**Record set**
-- Begin --
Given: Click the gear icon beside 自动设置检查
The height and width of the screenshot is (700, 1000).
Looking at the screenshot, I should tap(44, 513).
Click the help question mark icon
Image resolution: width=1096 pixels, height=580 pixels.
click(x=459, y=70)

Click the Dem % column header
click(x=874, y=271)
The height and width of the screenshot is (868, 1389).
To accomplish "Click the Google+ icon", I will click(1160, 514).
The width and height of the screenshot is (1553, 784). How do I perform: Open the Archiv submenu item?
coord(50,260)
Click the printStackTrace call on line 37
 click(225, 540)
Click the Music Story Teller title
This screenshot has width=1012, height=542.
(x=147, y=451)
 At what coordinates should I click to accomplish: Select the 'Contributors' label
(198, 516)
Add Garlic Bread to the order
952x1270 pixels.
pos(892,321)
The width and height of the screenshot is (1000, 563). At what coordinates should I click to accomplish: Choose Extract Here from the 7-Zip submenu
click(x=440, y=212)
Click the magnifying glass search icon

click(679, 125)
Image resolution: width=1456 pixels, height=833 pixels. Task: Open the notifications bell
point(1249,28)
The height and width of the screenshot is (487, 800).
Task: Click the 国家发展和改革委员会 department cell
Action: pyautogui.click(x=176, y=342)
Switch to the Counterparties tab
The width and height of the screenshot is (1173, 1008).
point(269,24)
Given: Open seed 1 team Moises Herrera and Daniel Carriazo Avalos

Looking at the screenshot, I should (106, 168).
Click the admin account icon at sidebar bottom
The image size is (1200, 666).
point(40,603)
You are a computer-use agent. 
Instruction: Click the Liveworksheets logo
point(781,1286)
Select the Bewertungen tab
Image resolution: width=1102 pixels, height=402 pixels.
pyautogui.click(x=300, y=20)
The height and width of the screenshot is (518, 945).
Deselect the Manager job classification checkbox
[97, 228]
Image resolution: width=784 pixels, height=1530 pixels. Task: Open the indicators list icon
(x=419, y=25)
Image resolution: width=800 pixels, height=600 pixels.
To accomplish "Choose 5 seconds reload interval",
-- End --
**What the task requires**
Copy out the data between the lines holding "Click the printStackTrace call on line 37" and "point(269,24)", inclusive, with no changes.

**Task answer**
Click the printStackTrace call on line 37
 click(225, 540)
Click the Music Story Teller title
This screenshot has width=1012, height=542.
(x=147, y=451)
 At what coordinates should I click to accomplish: Select the 'Contributors' label
(198, 516)
Add Garlic Bread to the order
952x1270 pixels.
pos(892,321)
The width and height of the screenshot is (1000, 563). At what coordinates should I click to accomplish: Choose Extract Here from the 7-Zip submenu
click(x=440, y=212)
Click the magnifying glass search icon

click(679, 125)
Image resolution: width=1456 pixels, height=833 pixels. Task: Open the notifications bell
point(1249,28)
The height and width of the screenshot is (487, 800).
Task: Click the 国家发展和改革委员会 department cell
Action: pyautogui.click(x=176, y=342)
Switch to the Counterparties tab
The width and height of the screenshot is (1173, 1008).
point(269,24)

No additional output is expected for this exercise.